Разумеется, лишь под влиянием алкоголя мог я усмотреть бесстыдные танцы в несомненно благопристойных движениях хористок — венгерок, чешек, цыганок и русских, — которые по очереди являлись услаждать нашу истому своими прелестями.

Мы лениво перебрасывались фразами о всякой чепухе, занятые, главным образом, ужином.

Оркестр подогревал наш аппетит. Однако Макаров, вечно гнусавивший и имевший страсть говорить на французском, которого не знал, откровенничал со мною по поводу ревности Тавотти. Разговор оживился. Нина непременно хотела уронить свою грудь на грудь Александру Павловичу, и тот не знал, как уклониться, не слишком отодвигаясь от стола.

Мимо меня прошел Константин Николаевич и спросил: «Ну что? Как поживает наш голубчик?» Морозов смеялся. Вино лилось. Мы ели пироги и говорили о разных приятных пустяках. Кто-то вышел. Все пересели.

Двадцать три венгерки пели с необузданным сладострастием. От их голосов, словно от раскаленного железа, вскипала кровь в жилах. Потолок был действительно высокий и, слава Богу, позолоченный. Бесшумно отодвинулась дверь в стене. К нам сразу ворвались громкие голоса. Соседний зал сотрясался от топанья сотен орущих людей. Это на сцене выступал человек-свинья, вызывая неистовые взрывы веселья в публике. Дверь так же бесшумно закрылась. Я услышал обрывки разговоров за столом.

— Остерегайтесь его, это само лицемерие в облике человека. Представьте, однажды я застиг его в стеклянном колпаке моей лампы. Он шпионит за мной, притаившись в цветке, который я ставлю на стол, подслушивает у горлышка моей бутылки, сует нос между губами моей любовницы и моими. Нет, надо же, спрятаться в колпаке лампы!!! Я так и не понял, зачем он туда залез. Моя жизнь совершенно отравлена. Поэтому…

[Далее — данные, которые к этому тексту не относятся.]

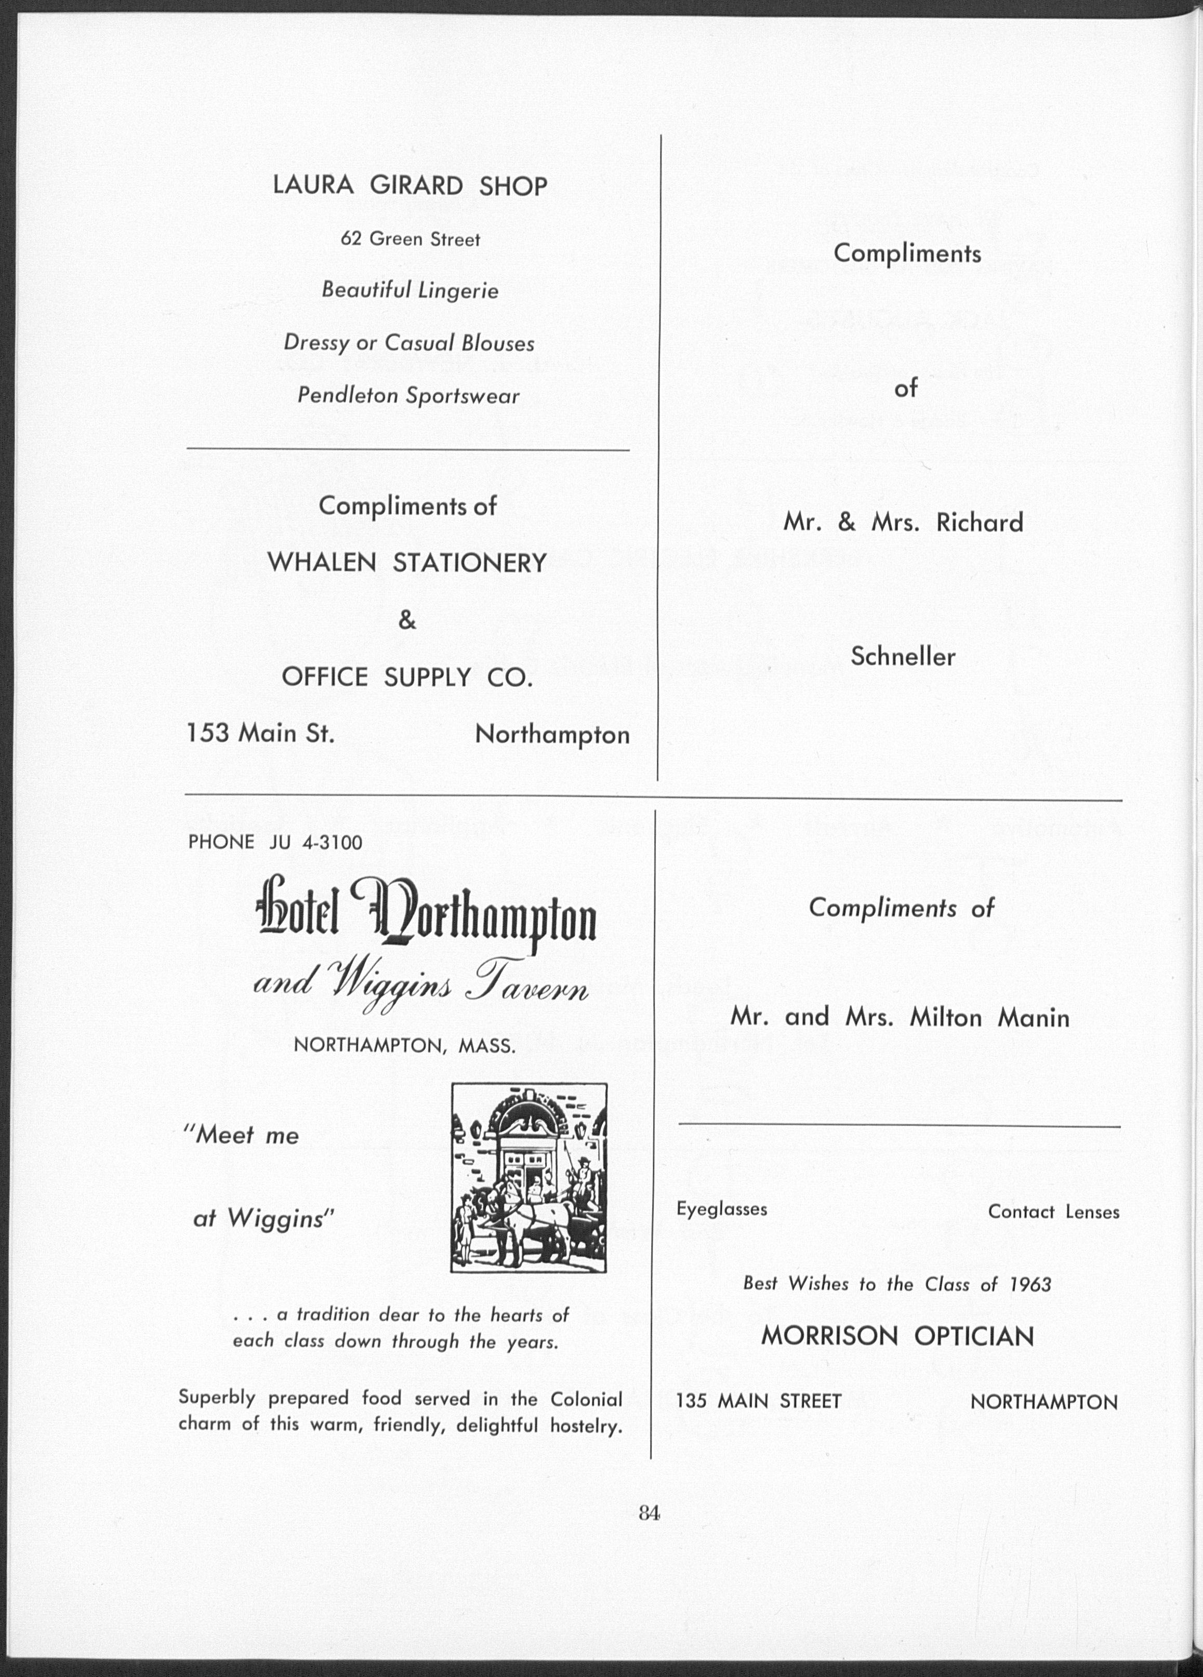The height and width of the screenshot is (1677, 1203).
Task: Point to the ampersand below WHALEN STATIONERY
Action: tap(407, 620)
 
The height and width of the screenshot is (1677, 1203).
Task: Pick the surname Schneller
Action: tap(902, 656)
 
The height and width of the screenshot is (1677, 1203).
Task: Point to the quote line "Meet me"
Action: tap(241, 1135)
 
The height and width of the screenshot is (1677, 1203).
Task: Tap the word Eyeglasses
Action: tap(722, 1209)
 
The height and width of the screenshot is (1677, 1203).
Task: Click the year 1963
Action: tap(1030, 1284)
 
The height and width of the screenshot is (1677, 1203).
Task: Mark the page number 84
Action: tap(649, 1513)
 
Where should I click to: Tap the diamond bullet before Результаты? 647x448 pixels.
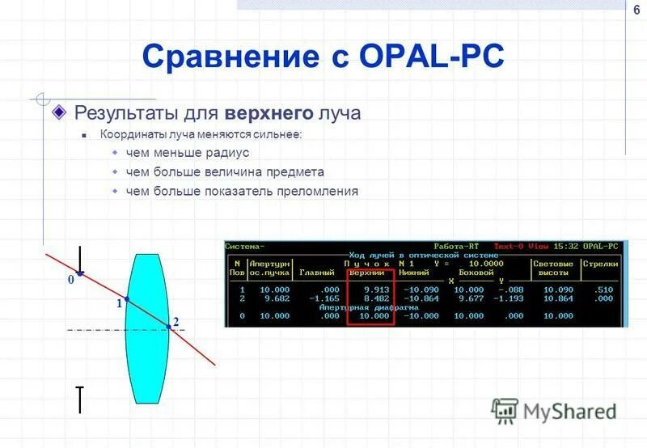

Я счел это бессмыслицей и с куда большим интересом прислушался к рассказу Андреовича. Знаменитый композитор сопровождал свою повесть героической пантомимой:

— Она прокатилась по всему моему телу. Впечатление невообразимо ужасное. Я лежал, придавленный к земле непостижимым проклятием судьбы. Машина неслась в темноте с грохотом…

— … всех бездн кромешного ада, — заорал я уже не в первый раз сегодня.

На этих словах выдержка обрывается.